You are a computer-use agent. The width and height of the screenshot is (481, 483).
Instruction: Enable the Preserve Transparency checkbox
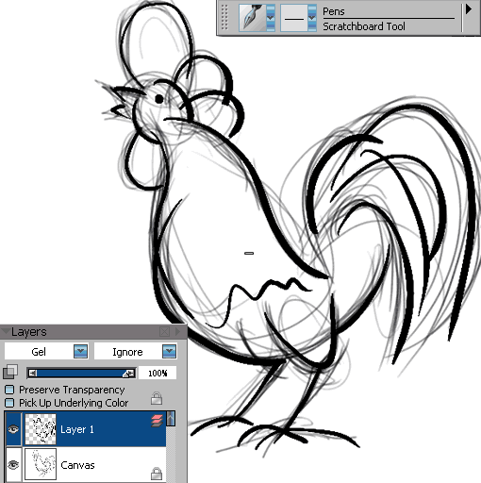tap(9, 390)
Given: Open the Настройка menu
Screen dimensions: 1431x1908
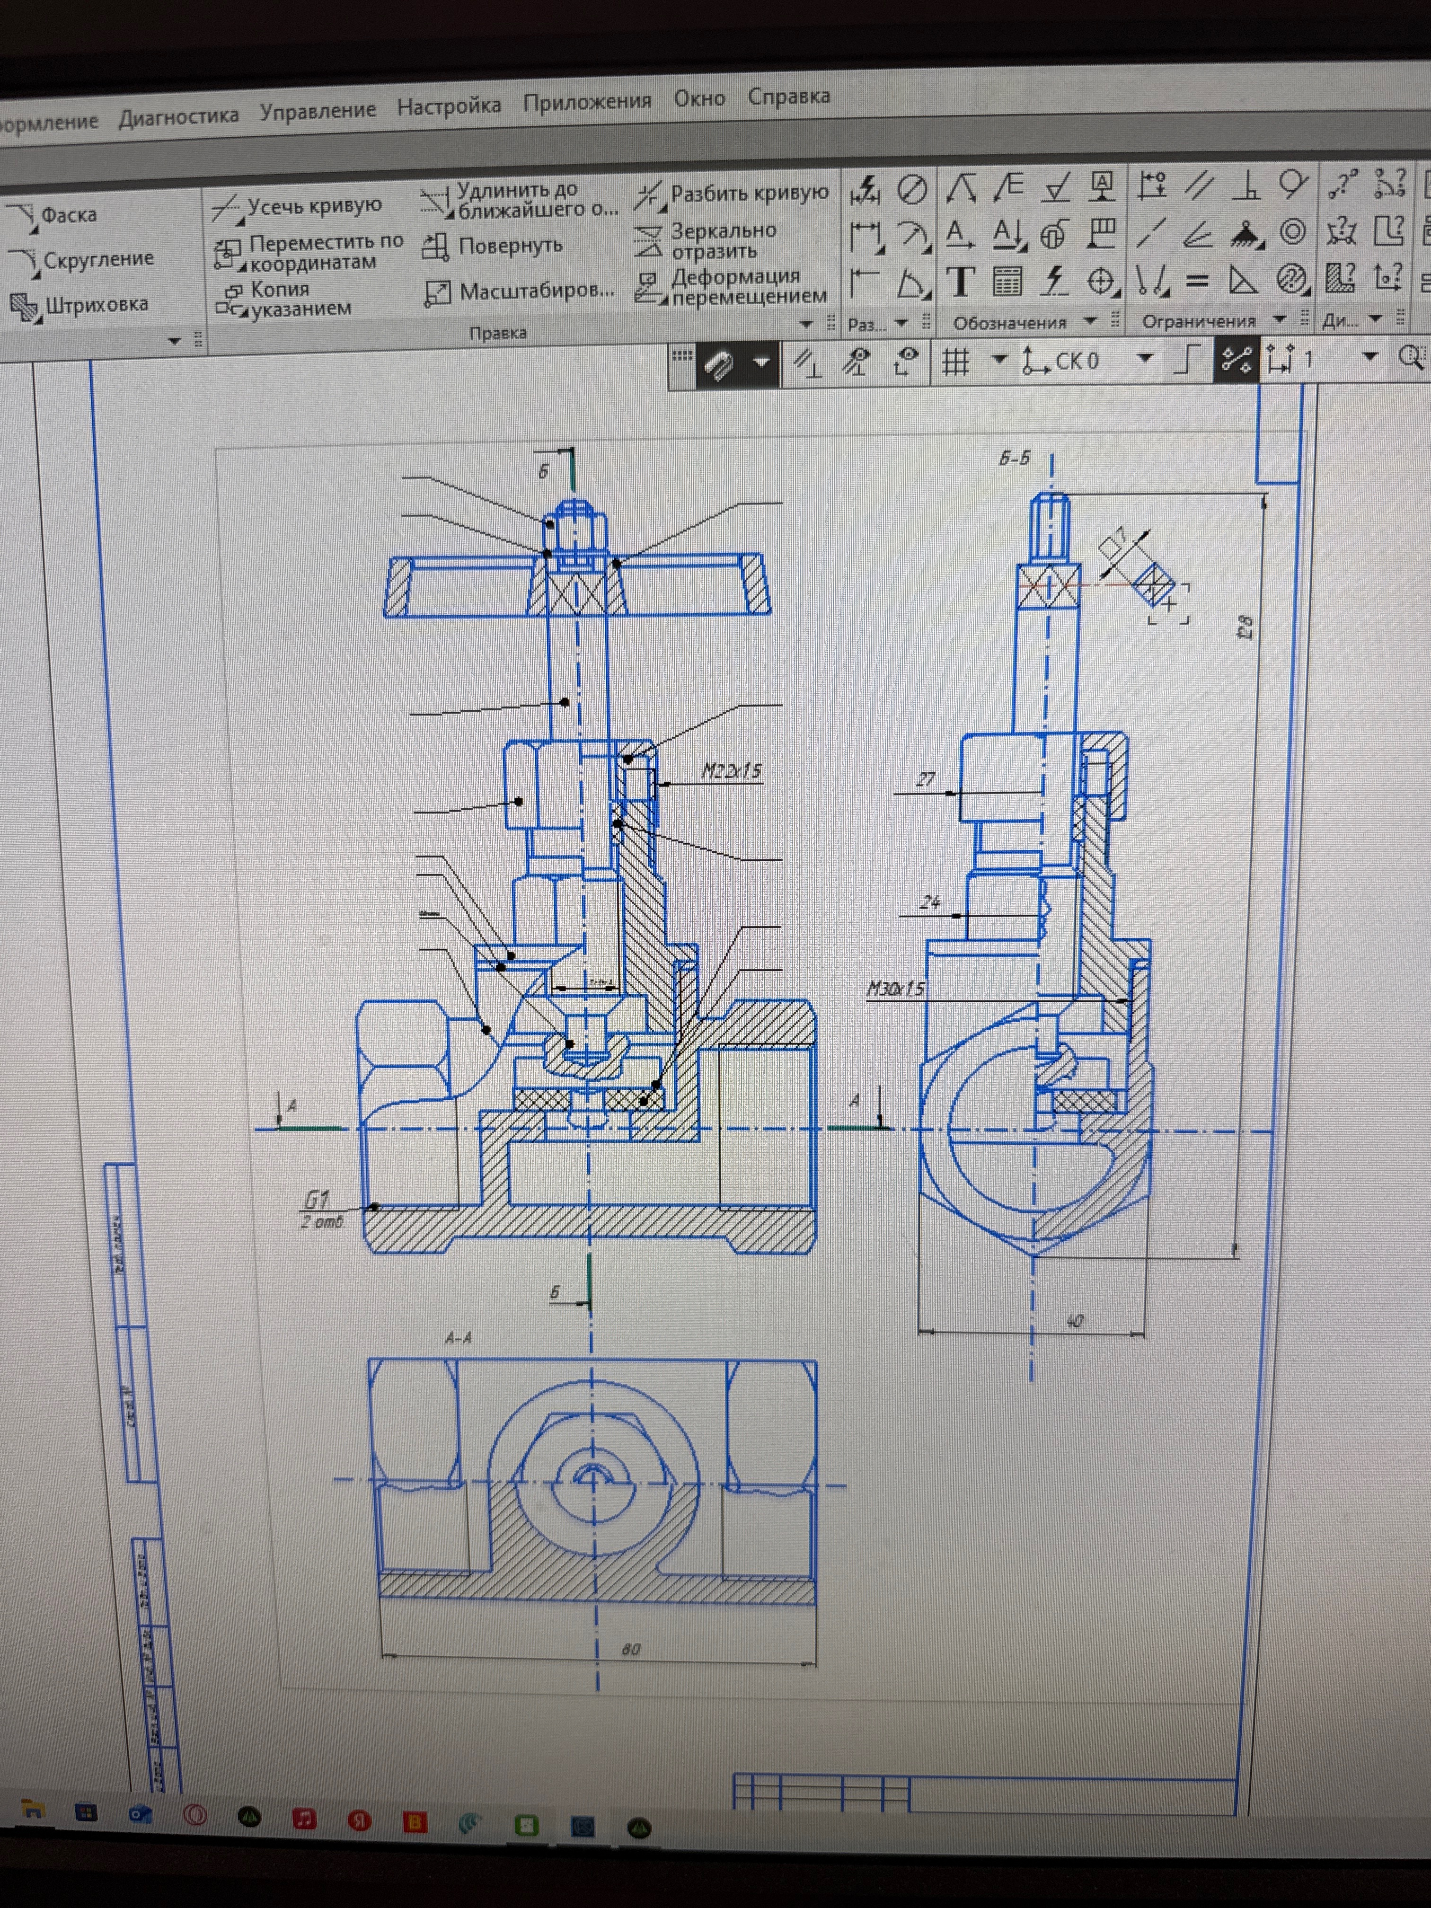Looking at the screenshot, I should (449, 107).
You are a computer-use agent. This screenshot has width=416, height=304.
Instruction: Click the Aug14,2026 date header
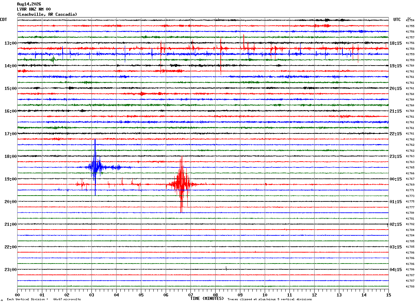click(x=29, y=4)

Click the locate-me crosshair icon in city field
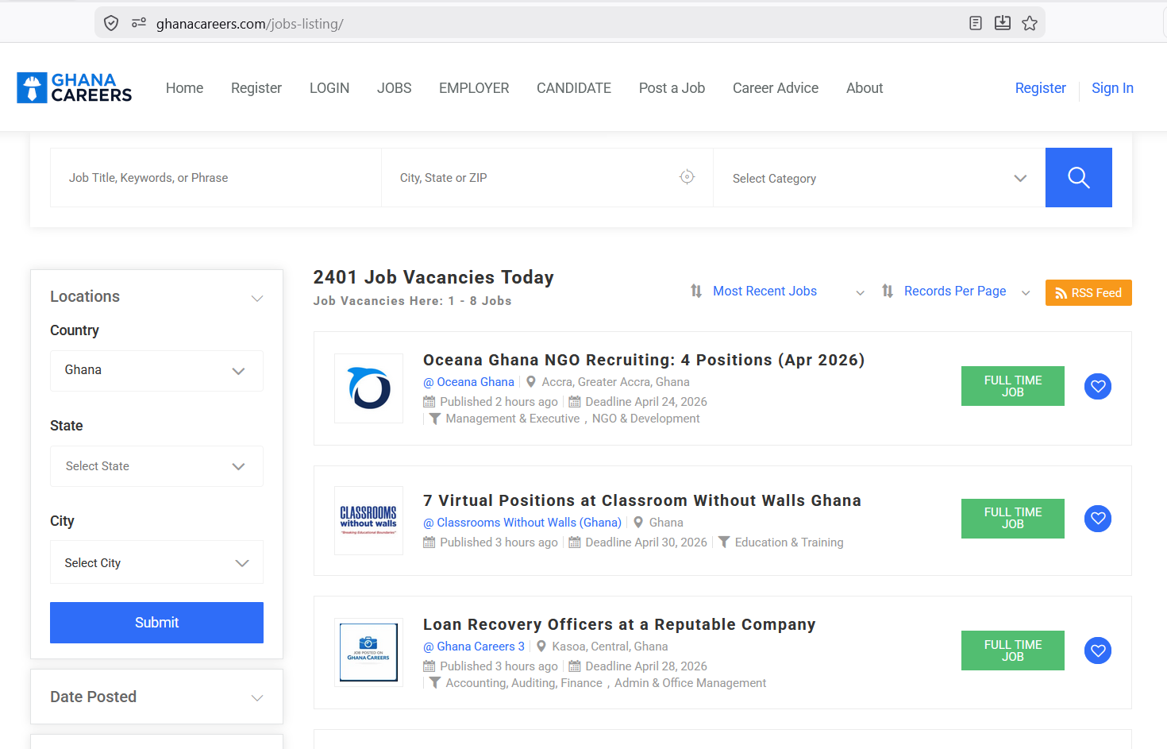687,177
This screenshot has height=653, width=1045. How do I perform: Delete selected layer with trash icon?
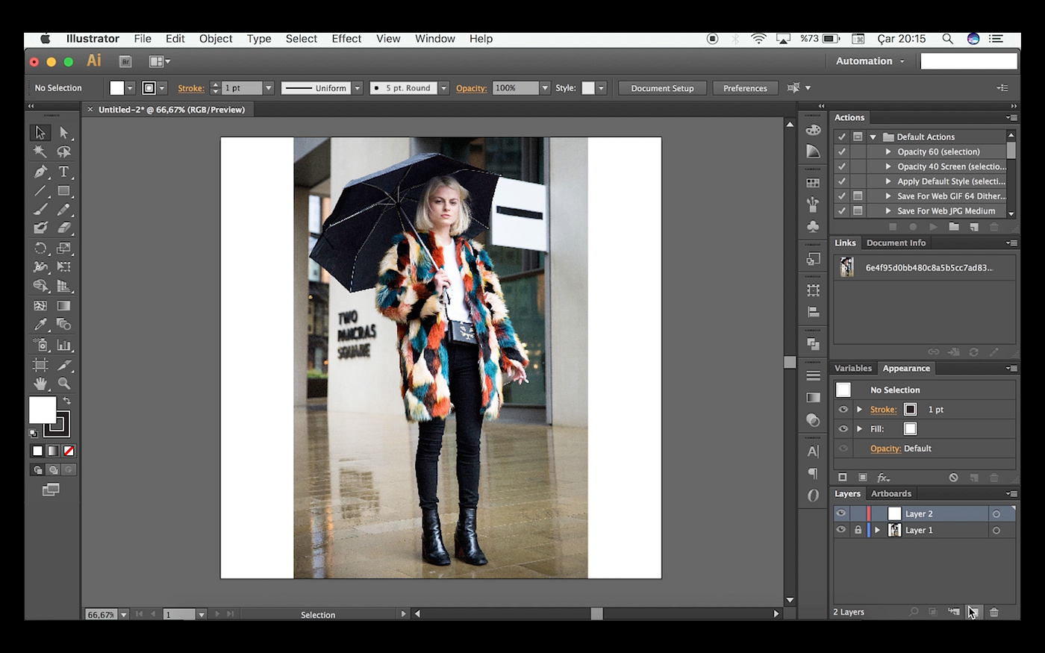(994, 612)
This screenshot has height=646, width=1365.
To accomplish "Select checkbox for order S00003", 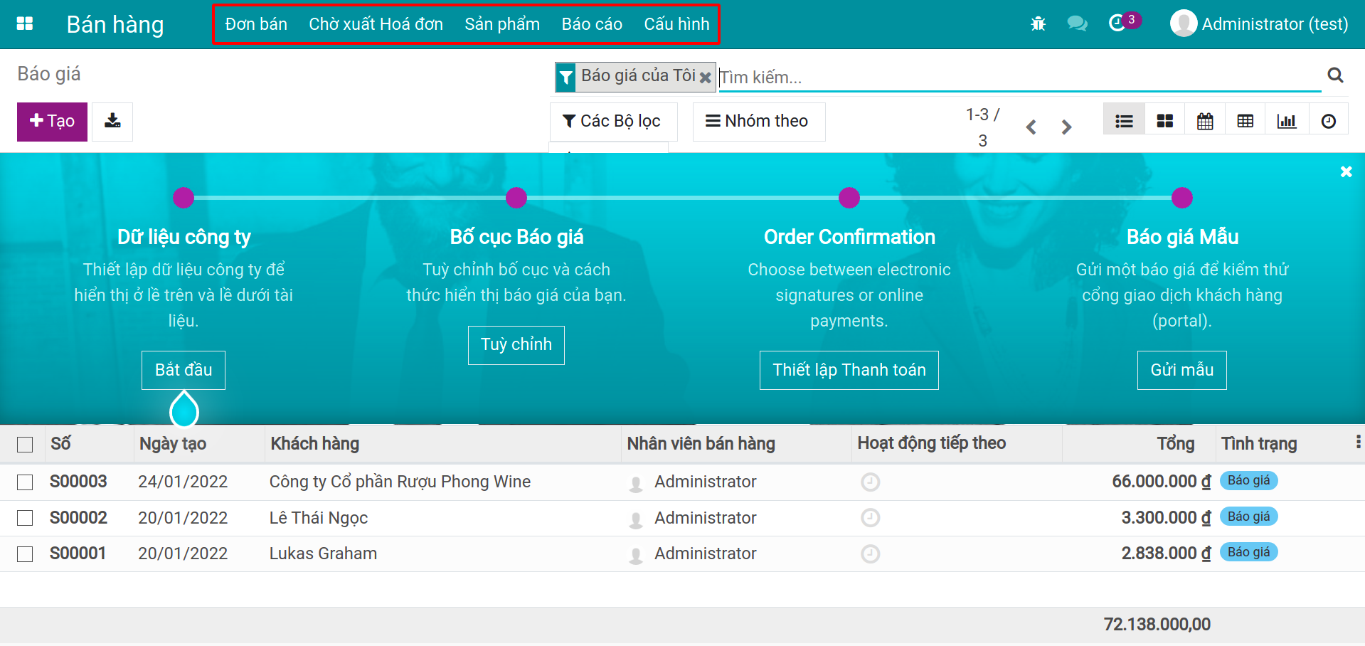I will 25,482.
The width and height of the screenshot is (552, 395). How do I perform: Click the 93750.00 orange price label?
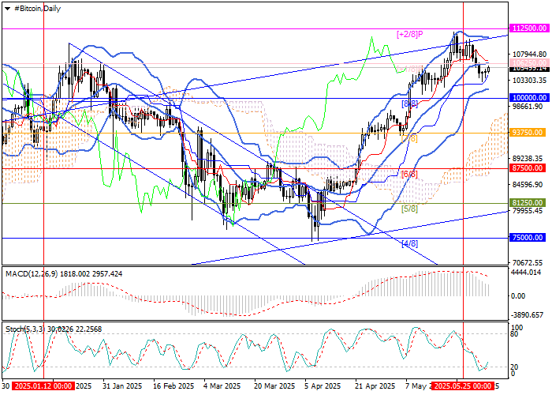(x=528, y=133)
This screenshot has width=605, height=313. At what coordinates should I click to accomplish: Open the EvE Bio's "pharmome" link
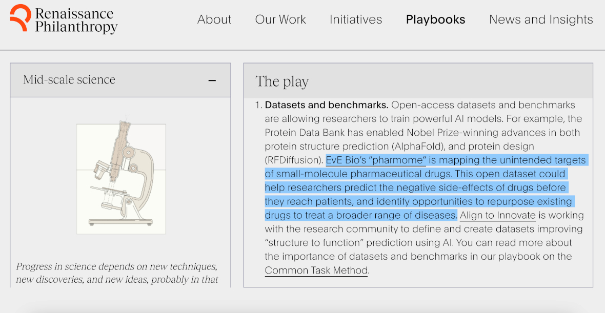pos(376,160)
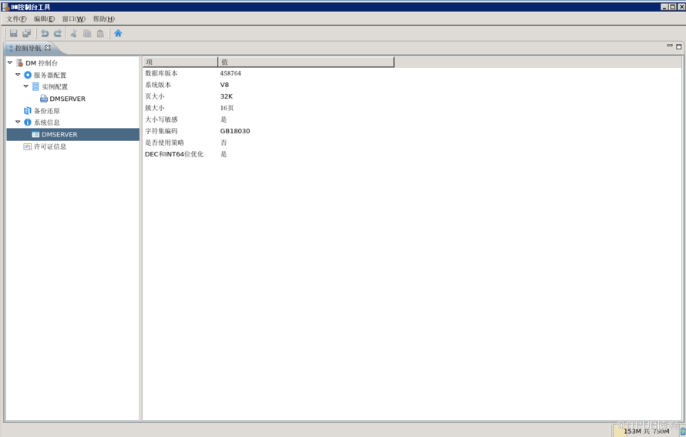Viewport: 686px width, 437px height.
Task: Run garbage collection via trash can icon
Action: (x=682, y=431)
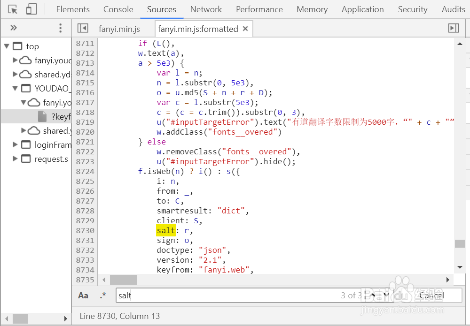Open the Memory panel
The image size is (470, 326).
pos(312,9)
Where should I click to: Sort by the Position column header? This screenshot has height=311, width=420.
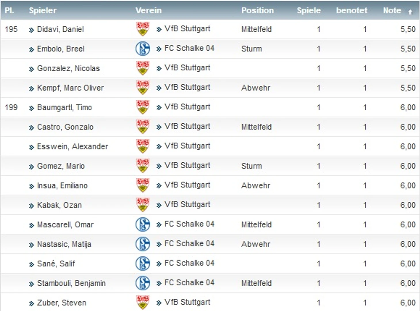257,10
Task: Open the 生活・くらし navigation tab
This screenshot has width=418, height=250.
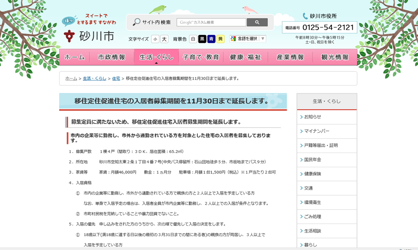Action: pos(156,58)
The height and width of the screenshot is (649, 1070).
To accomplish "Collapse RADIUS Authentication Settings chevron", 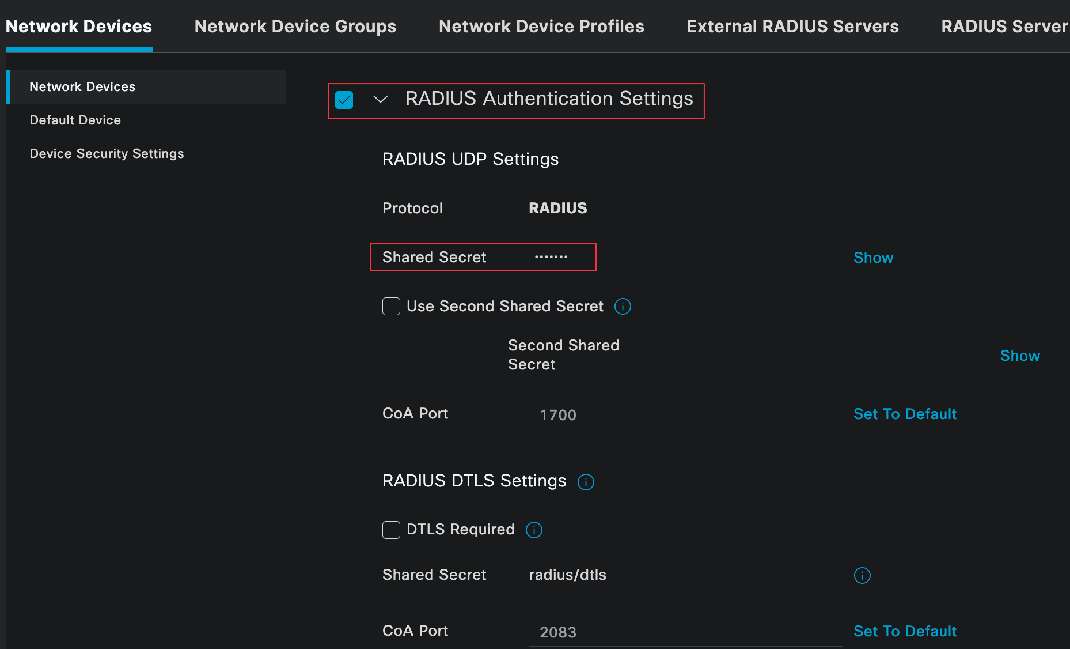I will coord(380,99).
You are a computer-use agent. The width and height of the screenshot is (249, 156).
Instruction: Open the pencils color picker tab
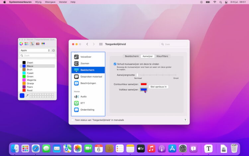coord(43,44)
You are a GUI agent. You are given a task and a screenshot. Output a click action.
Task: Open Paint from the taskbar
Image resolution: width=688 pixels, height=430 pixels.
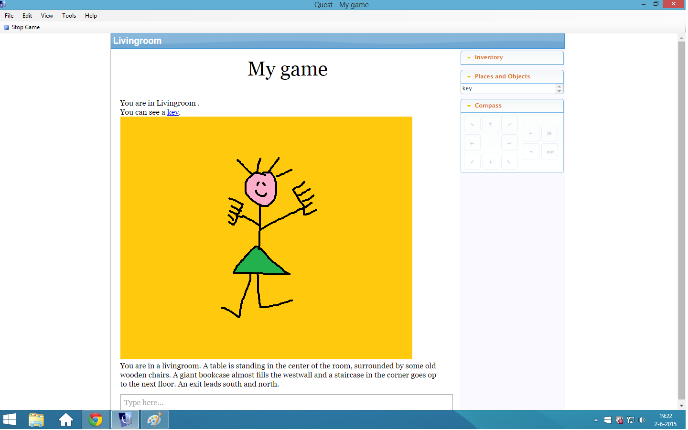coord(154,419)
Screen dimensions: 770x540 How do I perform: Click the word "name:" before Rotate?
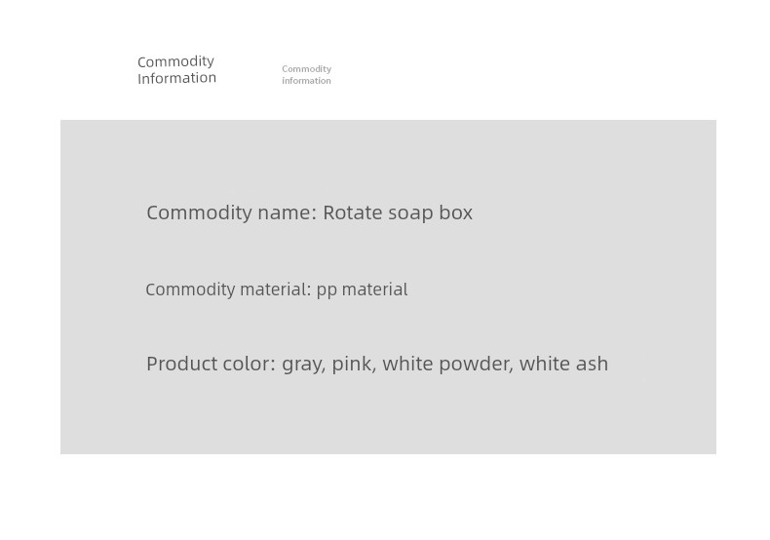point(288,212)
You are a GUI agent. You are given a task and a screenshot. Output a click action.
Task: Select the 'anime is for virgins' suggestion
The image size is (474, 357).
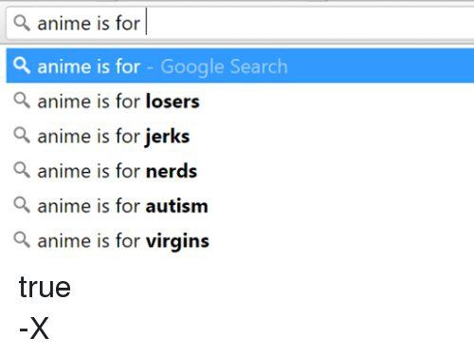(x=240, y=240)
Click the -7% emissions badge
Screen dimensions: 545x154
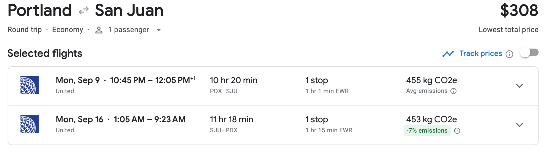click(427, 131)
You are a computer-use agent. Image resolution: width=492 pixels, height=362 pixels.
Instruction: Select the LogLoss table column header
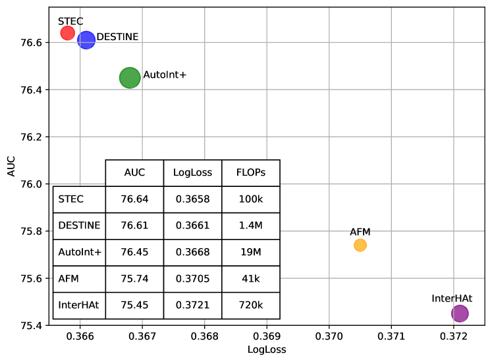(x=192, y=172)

################

◆ **What you need to do**:
Copy all the lines from the data above that hold the word "computer".

◆ **Response box**:
You are a computer-use agent. The width and height of the screenshot is (481, 483).
You are a computer-use agent. This screenshot has width=416, height=304.
You are a computer-use agent. The width and height of the screenshot is (249, 156).
You are a computer-use agent. Image resolution: width=492 pixels, height=362 pixels.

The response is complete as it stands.